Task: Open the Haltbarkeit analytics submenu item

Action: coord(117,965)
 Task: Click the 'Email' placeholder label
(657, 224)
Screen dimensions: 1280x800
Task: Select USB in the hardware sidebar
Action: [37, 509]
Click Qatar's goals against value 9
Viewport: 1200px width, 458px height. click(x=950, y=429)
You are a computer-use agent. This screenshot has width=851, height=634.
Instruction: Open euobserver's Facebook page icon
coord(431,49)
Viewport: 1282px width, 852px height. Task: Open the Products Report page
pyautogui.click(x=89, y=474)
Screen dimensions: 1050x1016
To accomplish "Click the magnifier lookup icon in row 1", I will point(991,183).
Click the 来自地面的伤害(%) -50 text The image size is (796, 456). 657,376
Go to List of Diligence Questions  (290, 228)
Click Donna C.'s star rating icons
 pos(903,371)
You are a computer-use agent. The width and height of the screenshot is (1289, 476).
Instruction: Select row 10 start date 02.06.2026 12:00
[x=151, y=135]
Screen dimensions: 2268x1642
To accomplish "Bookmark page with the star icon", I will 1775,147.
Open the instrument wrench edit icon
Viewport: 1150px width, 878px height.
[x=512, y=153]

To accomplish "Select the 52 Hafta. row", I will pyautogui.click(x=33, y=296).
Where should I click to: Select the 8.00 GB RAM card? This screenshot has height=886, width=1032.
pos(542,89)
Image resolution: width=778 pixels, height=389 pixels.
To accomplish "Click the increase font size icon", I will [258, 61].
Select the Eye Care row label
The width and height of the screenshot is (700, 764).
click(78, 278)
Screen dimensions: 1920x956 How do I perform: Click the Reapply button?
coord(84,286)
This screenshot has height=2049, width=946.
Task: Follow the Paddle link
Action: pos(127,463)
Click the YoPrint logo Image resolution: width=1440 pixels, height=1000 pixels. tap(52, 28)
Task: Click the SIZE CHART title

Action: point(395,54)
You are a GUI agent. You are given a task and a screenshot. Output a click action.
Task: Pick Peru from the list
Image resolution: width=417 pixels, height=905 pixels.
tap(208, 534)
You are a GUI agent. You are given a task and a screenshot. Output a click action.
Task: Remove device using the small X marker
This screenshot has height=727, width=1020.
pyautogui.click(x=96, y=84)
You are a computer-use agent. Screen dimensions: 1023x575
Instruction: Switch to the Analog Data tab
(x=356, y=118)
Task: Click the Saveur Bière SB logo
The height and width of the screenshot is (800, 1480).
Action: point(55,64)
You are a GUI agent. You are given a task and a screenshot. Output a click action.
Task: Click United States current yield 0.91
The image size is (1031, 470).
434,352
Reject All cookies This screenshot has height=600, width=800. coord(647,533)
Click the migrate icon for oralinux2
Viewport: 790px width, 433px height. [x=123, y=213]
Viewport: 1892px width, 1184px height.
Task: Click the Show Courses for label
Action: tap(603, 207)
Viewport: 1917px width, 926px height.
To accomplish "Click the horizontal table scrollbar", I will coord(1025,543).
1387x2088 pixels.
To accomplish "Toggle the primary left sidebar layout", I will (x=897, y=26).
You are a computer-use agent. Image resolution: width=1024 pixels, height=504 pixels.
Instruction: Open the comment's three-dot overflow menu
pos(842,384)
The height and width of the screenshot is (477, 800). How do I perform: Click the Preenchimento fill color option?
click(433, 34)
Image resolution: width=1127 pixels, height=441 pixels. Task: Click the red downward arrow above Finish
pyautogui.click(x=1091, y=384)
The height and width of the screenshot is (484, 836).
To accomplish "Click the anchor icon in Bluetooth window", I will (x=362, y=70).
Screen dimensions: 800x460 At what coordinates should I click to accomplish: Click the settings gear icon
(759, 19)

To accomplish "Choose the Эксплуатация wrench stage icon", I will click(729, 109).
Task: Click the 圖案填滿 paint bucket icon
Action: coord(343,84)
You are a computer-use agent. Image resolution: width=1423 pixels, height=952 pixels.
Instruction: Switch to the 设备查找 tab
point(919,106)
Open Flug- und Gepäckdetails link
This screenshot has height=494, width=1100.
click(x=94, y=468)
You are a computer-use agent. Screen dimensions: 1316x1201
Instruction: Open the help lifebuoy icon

----

Select and copy each line from the data that includes the word "agent".

(Solution below):
You are a computer-use agent. This screenshot has width=851, height=634.
You are a computer-use agent. The width and height of the screenshot is (1289, 476).
You are a GUI agent. You are given a task and a screenshot. Output a click action.
You are a GUI agent. You are given a task and a screenshot. Output a click action.
You are a computer-use agent. Screen dimensions: 1023x575
You are a GUI agent. You are given a task and a screenshot. Output a click action.
You are a computer-use agent. Image resolution: width=1024 pixels, height=504 pixels.
You are a computer-use agent. Image resolution: width=1423 pixels, height=952 pixels.
You are a computer-use agent. Screen dimensions: 1316x1201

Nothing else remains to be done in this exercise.